7  Regression

What is Regression?

Regression analysis is a statistical technique used to understand the relationship between a dependent variable and one or more independent variables. It helps in predicting outcomes, identifying trends, and making informed decisions based on data.

7.0.1 Objectives of Regression Analysis

• To understand relationships between variables.
• To predict the value of a dependent variable based on independent variables.
• To quantify the strength and direction of associations.
• To identify influential factors affecting outcomes.

7.0.2 Ordinary Least Squares (OLS) Regression

OLS regression is the most widely used method for estimating relationships in linear regression. It minimizes the sum of squared differences between observed and predicted values.

The Simple Linear Regression model is expressed as:

\[ Y = \beta_0 + \beta_1X + \varepsilon \]

where:

• \(Y\) = dependent variable
• \(X\) = independent variable
• \(\beta_0\) = intercept
• \(\beta_1\) = slope coefficient
• \(\varepsilon\) = error term

For multiple independent variables, Multiple Linear Regression extends this to:

\[ Y = \beta_0 + \beta_1X_1 + \beta_2X_2 + \dots + \beta_nX_n + \varepsilon \]

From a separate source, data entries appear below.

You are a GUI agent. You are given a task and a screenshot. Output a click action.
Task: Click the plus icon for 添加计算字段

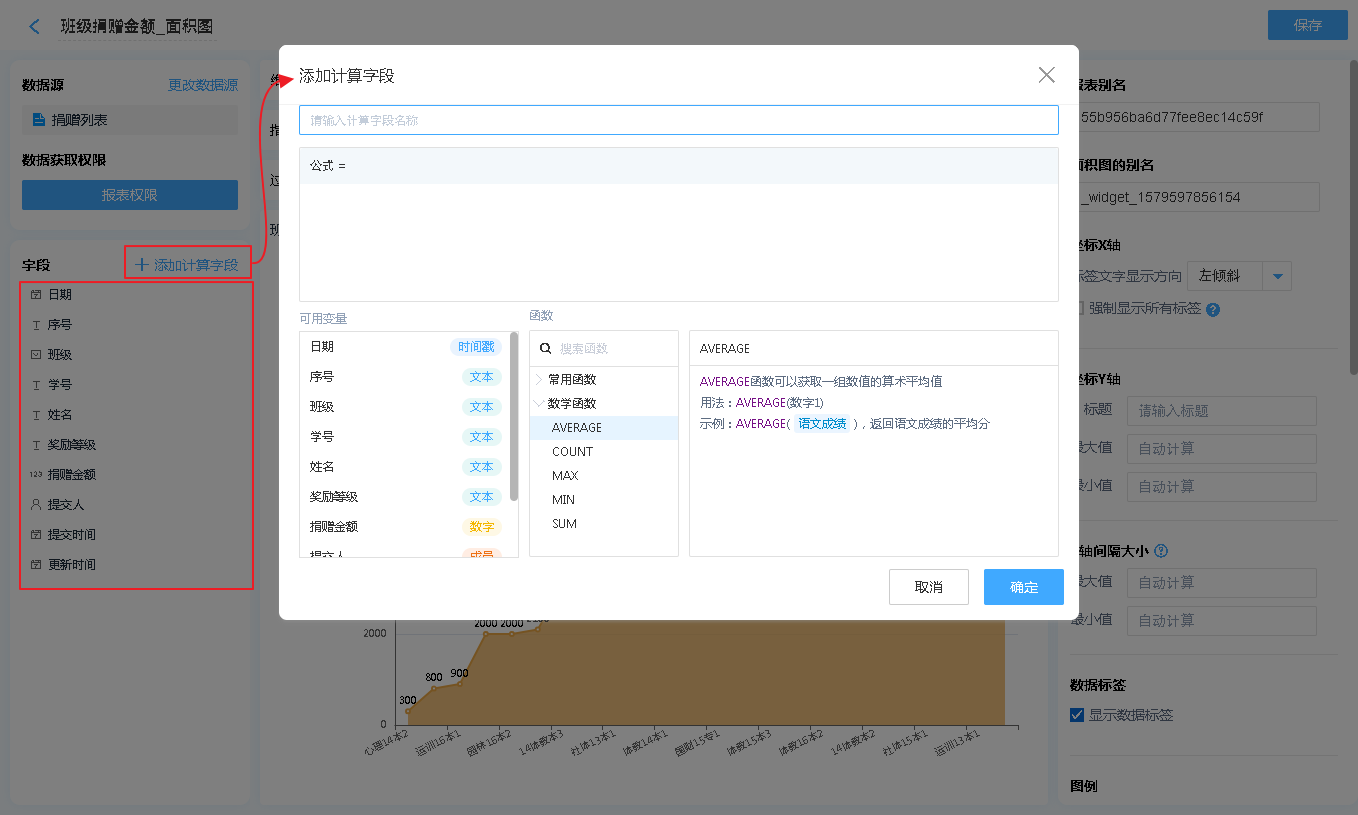coord(141,265)
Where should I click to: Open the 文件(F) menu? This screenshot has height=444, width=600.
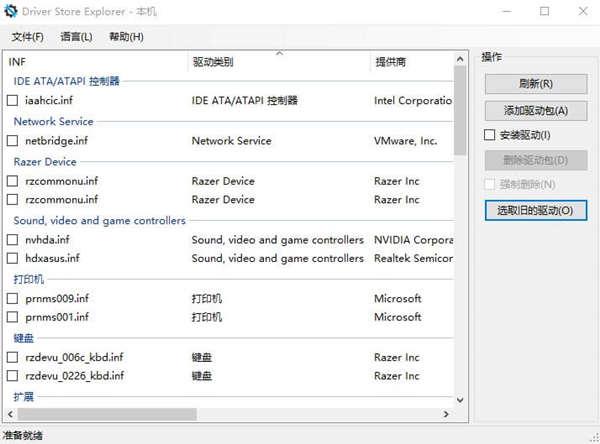(28, 37)
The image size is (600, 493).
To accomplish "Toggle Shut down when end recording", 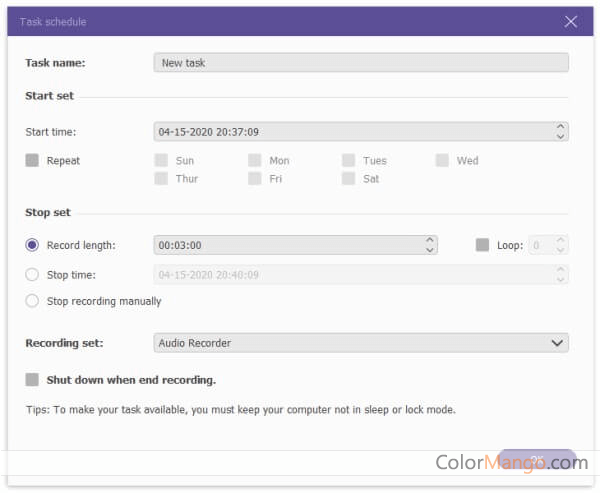I will pos(33,380).
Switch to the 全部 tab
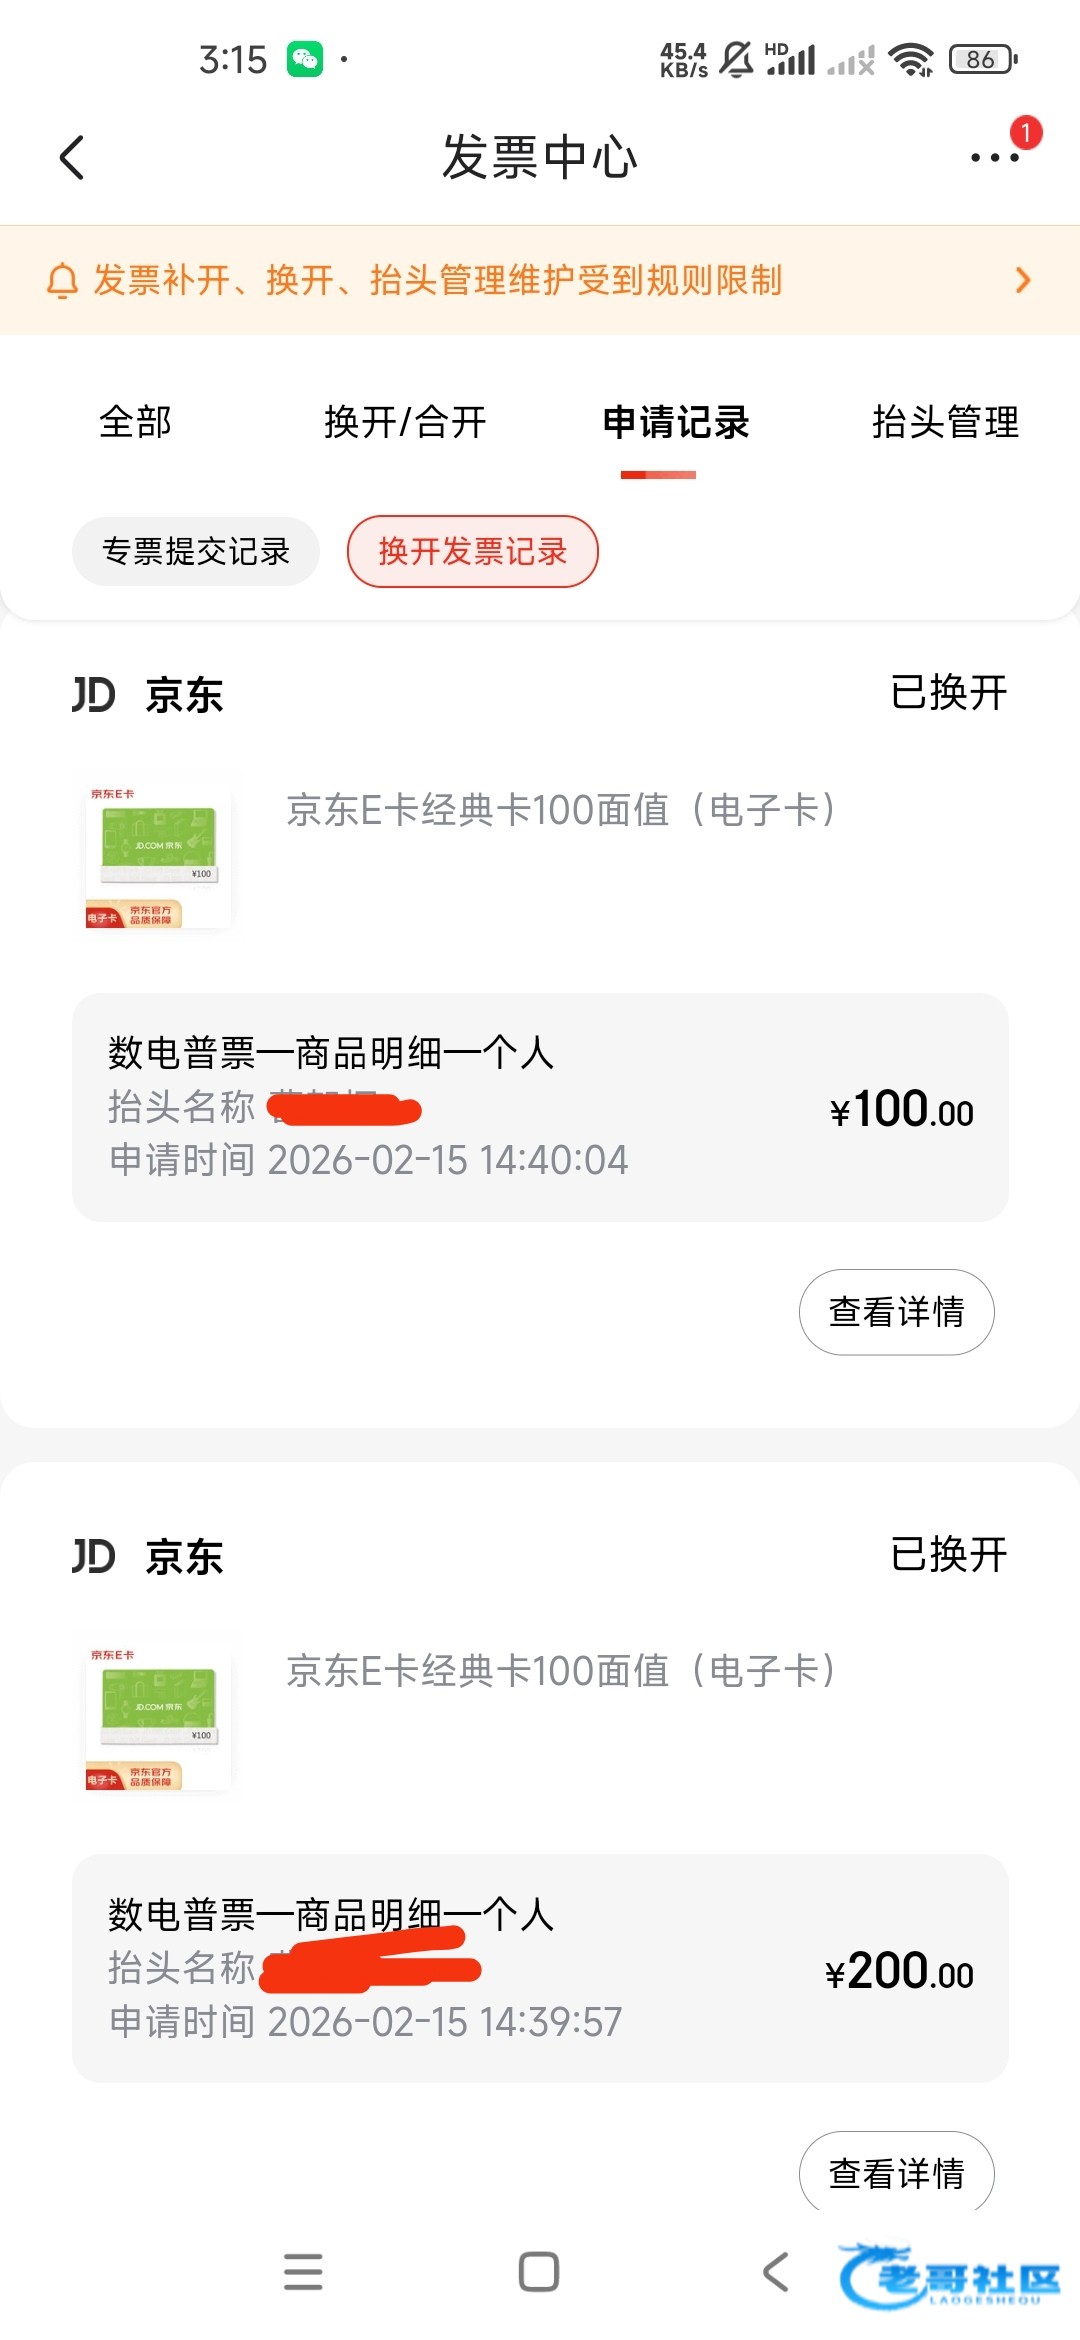This screenshot has height=2340, width=1080. click(136, 422)
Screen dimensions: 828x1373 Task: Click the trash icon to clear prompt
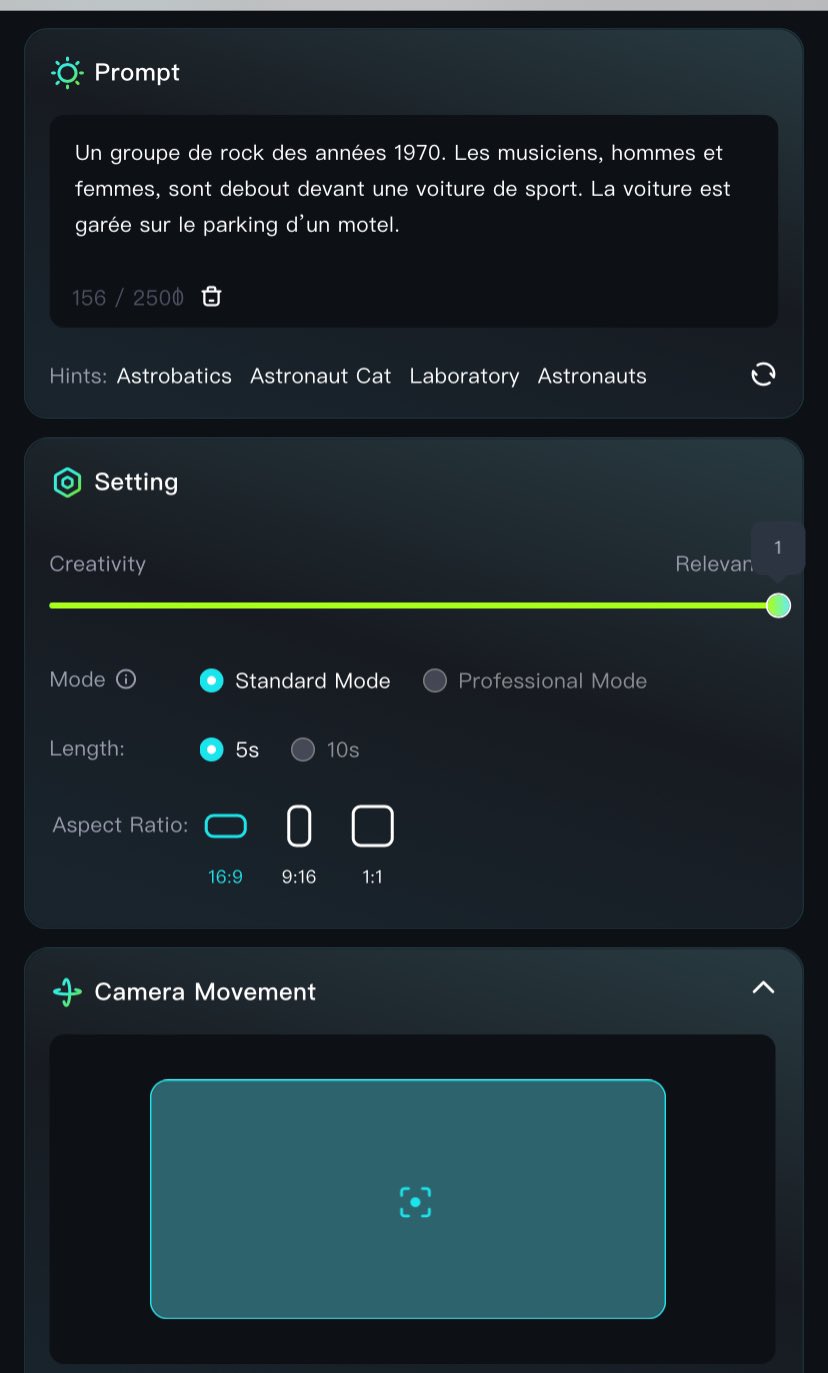point(211,297)
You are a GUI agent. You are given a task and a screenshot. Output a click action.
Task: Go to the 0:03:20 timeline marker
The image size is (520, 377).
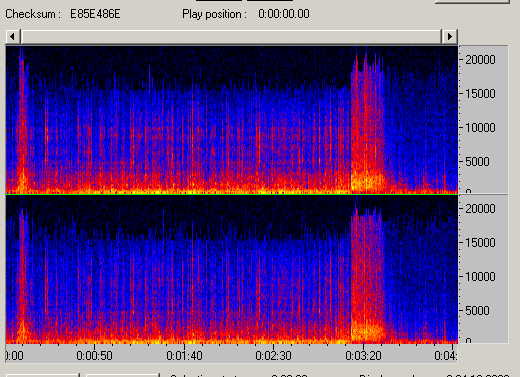[x=363, y=356]
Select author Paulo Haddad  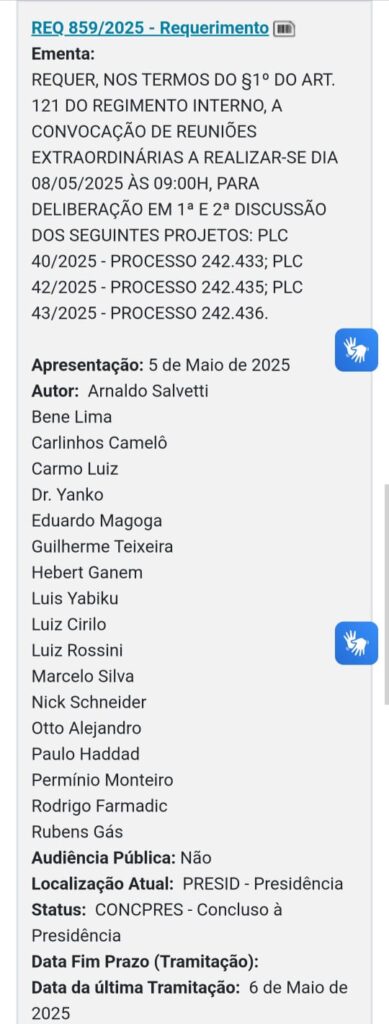coord(86,754)
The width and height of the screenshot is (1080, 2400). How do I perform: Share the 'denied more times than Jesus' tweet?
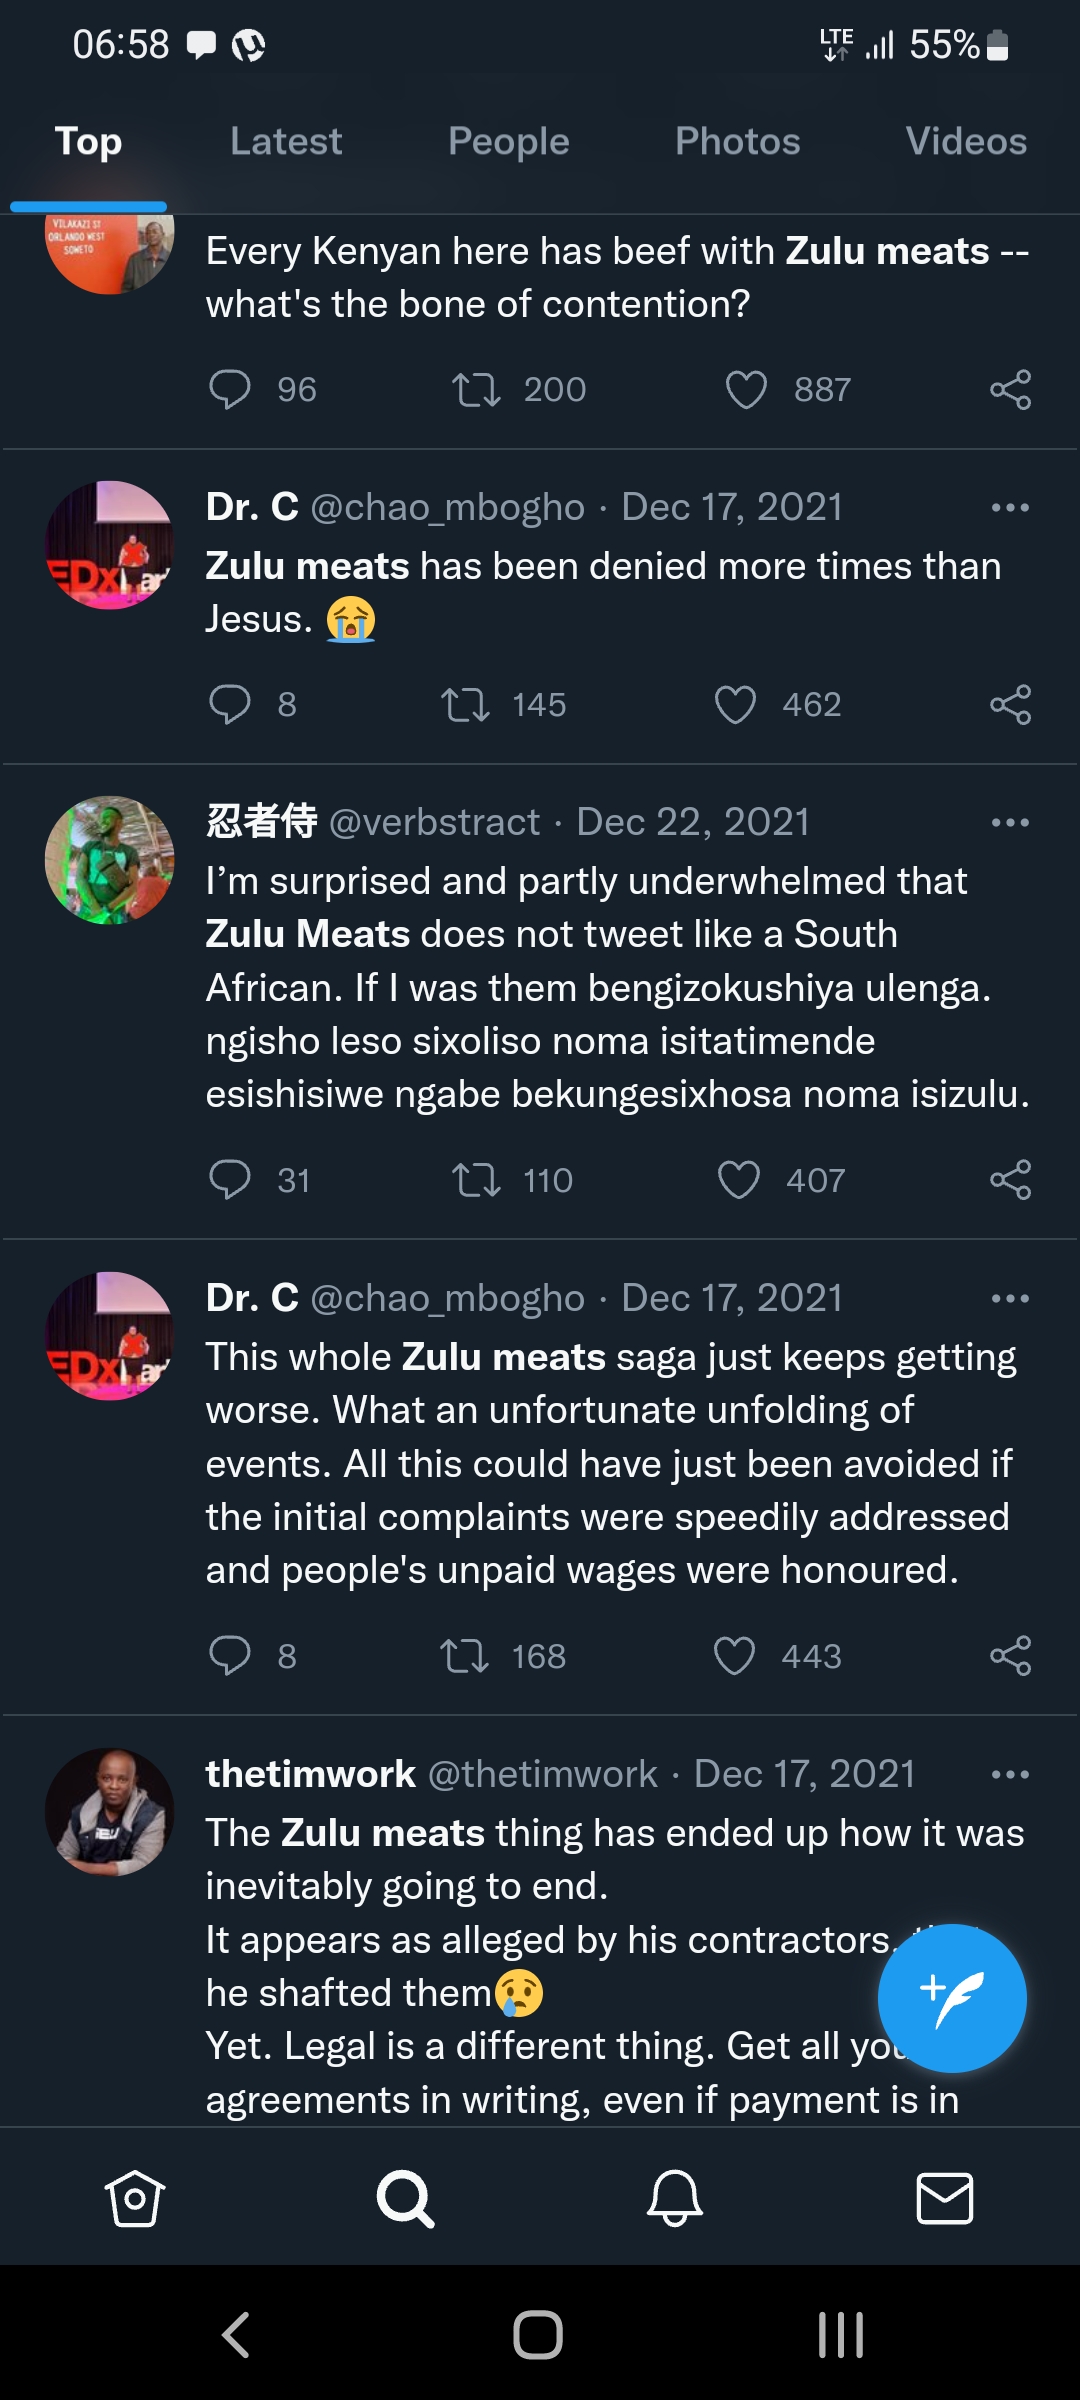click(x=1010, y=705)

7.0.3 Key Assumptions of OLS Regression

1. Linearity – Relationship between independent and dependent variables is linear.
2. Independence – Observations are independent of each other.
3. Homoscedasticity – Variance of residuals remains constant across all values.
4. Normality of Residuals – The residuals follow a normal distribution.
5. No Multicollinearity – Independent variables are not highly correlated.